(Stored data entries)
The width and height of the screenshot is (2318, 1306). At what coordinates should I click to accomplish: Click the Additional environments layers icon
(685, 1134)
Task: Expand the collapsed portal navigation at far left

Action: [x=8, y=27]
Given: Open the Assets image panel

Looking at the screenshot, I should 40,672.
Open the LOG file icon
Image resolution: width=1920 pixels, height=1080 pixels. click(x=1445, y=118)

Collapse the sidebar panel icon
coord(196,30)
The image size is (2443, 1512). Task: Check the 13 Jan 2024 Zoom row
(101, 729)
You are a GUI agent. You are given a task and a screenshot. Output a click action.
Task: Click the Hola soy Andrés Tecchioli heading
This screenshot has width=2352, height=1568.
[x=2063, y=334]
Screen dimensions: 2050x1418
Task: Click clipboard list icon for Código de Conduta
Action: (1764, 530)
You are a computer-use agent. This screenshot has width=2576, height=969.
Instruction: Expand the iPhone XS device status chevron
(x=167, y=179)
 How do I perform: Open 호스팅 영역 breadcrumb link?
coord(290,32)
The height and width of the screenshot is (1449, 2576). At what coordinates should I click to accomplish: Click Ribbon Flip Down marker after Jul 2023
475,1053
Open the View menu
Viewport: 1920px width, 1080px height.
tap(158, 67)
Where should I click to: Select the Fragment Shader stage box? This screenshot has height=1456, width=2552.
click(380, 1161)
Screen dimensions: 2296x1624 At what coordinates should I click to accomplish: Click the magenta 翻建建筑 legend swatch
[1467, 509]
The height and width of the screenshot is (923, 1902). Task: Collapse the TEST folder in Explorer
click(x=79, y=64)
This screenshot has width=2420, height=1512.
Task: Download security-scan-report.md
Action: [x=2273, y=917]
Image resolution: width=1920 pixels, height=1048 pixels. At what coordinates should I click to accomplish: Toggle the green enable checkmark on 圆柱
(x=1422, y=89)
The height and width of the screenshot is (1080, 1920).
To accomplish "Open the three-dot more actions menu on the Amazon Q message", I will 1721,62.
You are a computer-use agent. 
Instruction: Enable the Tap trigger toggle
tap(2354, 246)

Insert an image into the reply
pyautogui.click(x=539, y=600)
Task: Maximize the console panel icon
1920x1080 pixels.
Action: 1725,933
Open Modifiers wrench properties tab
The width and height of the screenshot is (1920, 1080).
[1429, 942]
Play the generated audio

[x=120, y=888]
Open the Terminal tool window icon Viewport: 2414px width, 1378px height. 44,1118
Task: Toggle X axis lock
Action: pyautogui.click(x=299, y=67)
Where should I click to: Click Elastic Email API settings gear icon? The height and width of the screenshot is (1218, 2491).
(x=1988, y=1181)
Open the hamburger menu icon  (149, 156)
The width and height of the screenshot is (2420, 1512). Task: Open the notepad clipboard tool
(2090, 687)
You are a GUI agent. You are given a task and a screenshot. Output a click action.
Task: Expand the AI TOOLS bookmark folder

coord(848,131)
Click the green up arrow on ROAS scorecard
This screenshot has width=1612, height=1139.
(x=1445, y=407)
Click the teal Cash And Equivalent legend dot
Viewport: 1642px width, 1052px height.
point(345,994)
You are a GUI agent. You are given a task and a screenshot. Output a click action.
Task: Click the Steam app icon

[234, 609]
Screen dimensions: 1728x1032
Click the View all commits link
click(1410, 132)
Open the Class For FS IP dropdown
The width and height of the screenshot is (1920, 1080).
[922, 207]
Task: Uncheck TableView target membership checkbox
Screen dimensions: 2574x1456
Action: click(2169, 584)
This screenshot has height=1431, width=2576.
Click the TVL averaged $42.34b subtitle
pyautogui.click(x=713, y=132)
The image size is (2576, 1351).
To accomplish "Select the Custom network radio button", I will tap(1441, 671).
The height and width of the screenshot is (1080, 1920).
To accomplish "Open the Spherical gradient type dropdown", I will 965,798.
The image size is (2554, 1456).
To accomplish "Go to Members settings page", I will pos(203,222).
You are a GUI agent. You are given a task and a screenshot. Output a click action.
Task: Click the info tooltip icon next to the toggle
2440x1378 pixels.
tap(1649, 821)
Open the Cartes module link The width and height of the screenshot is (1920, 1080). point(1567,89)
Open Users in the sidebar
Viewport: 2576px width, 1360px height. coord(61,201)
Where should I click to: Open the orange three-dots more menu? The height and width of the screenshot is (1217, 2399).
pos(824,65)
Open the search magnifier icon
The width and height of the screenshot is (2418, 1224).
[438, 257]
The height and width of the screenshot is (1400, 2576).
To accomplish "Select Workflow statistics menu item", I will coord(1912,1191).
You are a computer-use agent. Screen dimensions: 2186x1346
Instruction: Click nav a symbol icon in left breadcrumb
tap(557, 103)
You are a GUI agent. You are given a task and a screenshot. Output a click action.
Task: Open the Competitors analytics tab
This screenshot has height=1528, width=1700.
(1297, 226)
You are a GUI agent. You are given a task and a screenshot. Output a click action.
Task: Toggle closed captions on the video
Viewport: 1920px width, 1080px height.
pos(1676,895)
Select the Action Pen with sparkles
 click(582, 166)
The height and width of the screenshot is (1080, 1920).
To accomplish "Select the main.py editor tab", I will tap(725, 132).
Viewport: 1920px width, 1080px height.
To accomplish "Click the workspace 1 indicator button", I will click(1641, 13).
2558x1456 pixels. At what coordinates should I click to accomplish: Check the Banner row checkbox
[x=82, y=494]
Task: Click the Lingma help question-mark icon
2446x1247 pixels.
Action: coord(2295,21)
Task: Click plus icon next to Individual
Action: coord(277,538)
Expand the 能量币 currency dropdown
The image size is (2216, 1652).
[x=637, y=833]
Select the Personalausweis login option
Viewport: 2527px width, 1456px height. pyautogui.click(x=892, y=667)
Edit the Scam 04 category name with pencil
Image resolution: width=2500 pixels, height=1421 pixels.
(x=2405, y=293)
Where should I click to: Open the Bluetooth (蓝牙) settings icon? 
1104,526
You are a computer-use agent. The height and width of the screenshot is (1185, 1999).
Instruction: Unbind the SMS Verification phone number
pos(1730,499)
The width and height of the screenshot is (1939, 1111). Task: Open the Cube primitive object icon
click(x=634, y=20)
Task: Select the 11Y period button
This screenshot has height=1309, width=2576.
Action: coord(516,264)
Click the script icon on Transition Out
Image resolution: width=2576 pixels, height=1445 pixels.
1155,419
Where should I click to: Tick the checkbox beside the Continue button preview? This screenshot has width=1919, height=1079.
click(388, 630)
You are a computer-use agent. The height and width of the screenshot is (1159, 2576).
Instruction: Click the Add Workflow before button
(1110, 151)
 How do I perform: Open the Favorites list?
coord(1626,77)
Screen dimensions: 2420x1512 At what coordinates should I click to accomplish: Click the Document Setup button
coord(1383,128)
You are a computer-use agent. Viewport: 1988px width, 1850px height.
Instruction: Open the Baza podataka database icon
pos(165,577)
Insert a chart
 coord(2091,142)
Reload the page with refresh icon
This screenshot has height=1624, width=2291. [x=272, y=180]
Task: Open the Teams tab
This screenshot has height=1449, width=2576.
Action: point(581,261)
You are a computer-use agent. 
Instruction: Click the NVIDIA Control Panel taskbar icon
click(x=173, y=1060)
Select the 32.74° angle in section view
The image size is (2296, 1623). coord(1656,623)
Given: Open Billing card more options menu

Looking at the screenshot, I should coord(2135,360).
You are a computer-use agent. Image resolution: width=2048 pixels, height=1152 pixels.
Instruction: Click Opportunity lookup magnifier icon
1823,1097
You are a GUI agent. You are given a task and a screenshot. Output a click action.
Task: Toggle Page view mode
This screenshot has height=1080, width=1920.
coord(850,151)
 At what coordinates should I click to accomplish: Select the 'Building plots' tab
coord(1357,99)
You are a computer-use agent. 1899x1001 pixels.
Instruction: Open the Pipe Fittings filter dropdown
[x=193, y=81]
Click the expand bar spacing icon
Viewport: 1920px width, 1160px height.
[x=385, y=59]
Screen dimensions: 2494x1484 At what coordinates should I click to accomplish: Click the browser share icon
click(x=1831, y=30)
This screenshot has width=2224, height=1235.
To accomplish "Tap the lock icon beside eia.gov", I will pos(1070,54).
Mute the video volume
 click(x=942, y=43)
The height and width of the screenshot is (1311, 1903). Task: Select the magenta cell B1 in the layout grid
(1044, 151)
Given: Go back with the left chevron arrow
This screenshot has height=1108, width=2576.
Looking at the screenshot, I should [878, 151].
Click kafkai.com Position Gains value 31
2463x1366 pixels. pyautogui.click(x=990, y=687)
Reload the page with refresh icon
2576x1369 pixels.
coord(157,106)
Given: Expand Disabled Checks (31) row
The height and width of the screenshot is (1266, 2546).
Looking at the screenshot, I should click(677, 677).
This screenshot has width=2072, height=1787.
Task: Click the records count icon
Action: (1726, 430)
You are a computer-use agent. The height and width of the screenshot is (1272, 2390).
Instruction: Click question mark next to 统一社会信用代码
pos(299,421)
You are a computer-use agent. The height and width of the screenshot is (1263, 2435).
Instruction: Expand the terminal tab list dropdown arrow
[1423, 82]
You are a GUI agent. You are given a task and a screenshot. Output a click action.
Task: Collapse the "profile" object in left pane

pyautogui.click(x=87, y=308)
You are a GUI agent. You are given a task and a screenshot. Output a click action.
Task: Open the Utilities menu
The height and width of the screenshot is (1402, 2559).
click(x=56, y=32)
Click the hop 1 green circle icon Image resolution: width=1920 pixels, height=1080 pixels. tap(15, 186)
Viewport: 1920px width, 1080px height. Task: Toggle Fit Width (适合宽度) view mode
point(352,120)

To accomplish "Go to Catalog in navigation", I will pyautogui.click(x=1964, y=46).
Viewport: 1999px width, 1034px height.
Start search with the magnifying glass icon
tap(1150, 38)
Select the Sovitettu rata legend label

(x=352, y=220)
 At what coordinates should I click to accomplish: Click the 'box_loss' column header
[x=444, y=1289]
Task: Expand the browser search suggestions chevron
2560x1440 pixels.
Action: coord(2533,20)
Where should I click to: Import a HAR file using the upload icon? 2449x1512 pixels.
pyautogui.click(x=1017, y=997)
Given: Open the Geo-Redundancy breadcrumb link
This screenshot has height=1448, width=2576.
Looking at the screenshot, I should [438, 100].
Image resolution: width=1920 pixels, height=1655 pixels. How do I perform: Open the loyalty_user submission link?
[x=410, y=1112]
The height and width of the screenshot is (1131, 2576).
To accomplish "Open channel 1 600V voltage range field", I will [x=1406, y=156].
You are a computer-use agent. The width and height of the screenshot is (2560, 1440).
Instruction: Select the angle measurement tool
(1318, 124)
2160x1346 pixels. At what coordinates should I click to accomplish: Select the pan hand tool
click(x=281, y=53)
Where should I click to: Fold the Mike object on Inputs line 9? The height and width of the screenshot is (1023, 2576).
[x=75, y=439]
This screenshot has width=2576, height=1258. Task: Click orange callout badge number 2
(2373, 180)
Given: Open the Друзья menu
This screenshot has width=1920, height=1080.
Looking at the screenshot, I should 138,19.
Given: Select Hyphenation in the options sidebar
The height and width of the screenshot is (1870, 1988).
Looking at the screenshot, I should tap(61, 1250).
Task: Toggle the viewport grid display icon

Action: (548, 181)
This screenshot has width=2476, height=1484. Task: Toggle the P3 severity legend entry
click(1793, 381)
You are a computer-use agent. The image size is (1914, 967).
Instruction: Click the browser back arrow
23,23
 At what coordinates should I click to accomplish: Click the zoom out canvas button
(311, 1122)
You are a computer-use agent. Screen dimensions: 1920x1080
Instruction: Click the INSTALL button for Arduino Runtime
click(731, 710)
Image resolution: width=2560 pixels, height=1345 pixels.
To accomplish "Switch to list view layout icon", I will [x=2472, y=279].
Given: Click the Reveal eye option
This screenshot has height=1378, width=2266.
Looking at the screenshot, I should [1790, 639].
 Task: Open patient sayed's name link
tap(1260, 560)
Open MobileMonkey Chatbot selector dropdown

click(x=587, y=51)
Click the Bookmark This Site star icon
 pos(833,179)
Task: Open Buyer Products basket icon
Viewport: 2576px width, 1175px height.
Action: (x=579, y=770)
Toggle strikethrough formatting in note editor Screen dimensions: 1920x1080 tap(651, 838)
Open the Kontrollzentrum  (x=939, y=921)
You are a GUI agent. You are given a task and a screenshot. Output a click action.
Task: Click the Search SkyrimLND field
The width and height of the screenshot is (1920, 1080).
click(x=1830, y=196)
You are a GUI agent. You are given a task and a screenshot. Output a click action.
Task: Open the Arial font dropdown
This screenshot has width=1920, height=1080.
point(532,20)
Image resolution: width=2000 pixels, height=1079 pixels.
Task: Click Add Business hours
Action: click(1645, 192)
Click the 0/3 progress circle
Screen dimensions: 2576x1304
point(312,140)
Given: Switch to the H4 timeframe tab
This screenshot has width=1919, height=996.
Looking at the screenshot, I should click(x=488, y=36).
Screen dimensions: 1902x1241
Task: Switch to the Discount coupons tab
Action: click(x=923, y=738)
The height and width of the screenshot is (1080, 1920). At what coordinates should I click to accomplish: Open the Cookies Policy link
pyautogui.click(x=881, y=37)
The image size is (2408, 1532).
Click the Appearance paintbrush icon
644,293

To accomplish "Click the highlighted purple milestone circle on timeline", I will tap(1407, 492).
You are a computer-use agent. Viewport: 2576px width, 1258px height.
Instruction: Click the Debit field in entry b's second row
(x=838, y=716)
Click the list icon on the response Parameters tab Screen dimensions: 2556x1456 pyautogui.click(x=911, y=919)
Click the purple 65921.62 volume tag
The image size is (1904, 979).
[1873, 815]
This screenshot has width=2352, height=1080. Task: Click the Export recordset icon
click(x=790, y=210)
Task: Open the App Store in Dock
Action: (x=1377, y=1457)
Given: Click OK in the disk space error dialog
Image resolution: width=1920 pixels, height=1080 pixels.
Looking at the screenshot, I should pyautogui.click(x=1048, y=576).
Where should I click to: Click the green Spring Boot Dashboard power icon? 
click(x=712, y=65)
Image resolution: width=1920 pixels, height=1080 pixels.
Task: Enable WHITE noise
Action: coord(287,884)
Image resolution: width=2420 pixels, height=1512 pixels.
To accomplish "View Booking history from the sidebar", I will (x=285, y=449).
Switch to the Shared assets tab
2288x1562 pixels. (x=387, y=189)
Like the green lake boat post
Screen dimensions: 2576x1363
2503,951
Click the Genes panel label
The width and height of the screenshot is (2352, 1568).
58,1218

**Requirement**:
For the string "purple", give the number of lines in the data that contain it, and only that number.

**Result of the exercise**:
2